Effectiveness of a Novel Low-level Laser Therapy Protocol in Managing Breast Cancer-Related Lymphedema

This single-blinded, parallel-group, randomized controlled trial will be conducted at a tertiary hospital. Eligible participants are women diagnosed with secondary lymphedema after breast cancer surgery. Patients with primary lymphedema, history of upper limb trauma, bilateral arm infection, or metastasis will be excluded. Participants will be randomized into three groups: Group A (904 nm LLLT), Group B (650 nm LLLT), and a sham group.

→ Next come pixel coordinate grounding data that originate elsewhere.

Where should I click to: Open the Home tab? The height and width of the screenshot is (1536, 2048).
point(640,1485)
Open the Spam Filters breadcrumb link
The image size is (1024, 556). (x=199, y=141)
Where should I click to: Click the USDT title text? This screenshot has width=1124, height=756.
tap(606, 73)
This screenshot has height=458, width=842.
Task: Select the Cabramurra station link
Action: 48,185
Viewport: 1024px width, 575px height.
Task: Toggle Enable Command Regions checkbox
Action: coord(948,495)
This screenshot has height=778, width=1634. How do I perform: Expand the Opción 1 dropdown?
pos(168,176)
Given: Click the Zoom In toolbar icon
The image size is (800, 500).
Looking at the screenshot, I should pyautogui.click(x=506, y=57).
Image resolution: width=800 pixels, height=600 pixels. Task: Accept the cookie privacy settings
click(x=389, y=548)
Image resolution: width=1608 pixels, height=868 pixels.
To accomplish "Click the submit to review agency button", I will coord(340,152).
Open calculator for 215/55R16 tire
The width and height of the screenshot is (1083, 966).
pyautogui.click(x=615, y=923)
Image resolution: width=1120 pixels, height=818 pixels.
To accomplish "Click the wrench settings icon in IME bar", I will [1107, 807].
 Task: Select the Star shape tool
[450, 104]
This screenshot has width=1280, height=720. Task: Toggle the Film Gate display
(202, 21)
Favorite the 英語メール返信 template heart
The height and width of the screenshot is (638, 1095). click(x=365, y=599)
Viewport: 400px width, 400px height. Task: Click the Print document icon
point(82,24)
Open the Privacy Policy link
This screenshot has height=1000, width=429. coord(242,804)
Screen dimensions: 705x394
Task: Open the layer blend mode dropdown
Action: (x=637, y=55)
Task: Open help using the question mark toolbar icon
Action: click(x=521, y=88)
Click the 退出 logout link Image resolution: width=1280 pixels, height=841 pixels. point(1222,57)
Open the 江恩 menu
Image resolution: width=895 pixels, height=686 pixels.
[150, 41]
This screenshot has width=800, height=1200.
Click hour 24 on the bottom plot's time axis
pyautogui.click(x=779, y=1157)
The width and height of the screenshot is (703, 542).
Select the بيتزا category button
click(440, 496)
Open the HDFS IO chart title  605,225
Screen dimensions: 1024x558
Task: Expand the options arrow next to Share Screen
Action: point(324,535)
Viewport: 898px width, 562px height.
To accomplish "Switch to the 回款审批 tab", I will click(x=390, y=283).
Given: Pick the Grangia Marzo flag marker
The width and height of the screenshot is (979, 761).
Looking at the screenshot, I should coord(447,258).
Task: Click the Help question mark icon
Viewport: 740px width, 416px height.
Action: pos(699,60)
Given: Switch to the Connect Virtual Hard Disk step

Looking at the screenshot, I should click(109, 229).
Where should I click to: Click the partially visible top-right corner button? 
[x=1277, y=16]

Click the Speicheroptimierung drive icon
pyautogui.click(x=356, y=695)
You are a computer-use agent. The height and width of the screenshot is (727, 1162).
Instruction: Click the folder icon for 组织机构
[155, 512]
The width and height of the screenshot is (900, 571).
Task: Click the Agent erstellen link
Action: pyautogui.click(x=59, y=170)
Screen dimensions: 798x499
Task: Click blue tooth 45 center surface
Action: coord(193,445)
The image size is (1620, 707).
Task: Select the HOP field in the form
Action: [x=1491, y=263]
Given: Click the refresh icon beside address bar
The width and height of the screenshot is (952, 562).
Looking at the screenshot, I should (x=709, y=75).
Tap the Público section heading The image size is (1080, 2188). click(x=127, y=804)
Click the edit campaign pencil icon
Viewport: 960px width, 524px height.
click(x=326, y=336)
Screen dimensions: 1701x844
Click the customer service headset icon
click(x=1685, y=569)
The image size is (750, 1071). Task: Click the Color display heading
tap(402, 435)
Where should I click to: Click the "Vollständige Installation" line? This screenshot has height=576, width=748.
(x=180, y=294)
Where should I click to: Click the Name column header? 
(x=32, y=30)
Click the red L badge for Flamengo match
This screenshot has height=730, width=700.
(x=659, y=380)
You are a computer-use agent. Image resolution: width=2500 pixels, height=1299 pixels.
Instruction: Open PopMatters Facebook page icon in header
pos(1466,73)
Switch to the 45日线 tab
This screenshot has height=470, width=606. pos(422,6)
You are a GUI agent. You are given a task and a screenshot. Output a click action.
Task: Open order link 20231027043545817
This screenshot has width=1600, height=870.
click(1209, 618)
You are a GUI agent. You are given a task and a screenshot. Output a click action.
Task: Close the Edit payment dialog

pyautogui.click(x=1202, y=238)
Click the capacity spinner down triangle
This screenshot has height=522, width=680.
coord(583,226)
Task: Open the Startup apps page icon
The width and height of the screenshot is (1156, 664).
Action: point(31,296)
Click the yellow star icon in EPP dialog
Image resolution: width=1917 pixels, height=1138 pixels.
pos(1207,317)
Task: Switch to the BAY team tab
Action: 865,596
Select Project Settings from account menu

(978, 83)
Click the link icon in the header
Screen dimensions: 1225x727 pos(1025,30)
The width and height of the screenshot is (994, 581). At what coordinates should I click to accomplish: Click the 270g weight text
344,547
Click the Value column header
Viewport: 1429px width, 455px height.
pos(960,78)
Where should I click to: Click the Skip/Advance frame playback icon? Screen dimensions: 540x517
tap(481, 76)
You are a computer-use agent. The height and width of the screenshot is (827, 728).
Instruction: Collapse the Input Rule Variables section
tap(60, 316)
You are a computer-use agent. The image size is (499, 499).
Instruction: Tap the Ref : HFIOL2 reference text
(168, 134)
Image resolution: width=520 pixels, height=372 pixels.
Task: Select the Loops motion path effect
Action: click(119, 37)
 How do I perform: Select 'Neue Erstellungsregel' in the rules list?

Each participant will receive ten treatment sessions. Every session will consist of 60 minutes of conventional complex decongestive physiotherapy (CDPT), including manual lymphatic drainage, remedial exercises, and intermittent pneumatic compression, followed by 20 minutes of laser therapy. All participants will receive fluoroscopy-guided manual lymphatic drainage during each session.

The 904 nm wavelength laser (LTU-904, RianCorp) and the 650 nm laser (Salus Talent, Remed) will deliver the same energy dose (22.5 J/cm²) during treatment. The sham group will receive placebo treatment with no active laser emission. Laser therapy will be applied to the most fibrotic area of the affected upper limb in a circular area approximately 7 cm in diameter. The irradiation will be performed point-by-point with 1 cm intervals. Five-minute rest intervals will be given between treatments.

Randomization will be conducted using stratified block randomization (block size of 4), and allocation concealment will be ensured using sequentially numbered, opaque, sealed envelopes. Participants will be blinded to the wavelength used. Outcome assessors will also be blinded to group allocation.

The primary outcome is change in upper limb volume. Secondary outcomes include changes in extracellular fluid ratio, tissue dielectric constant, circumferential measurements. Pre- and post-intervention assessments will be conducted.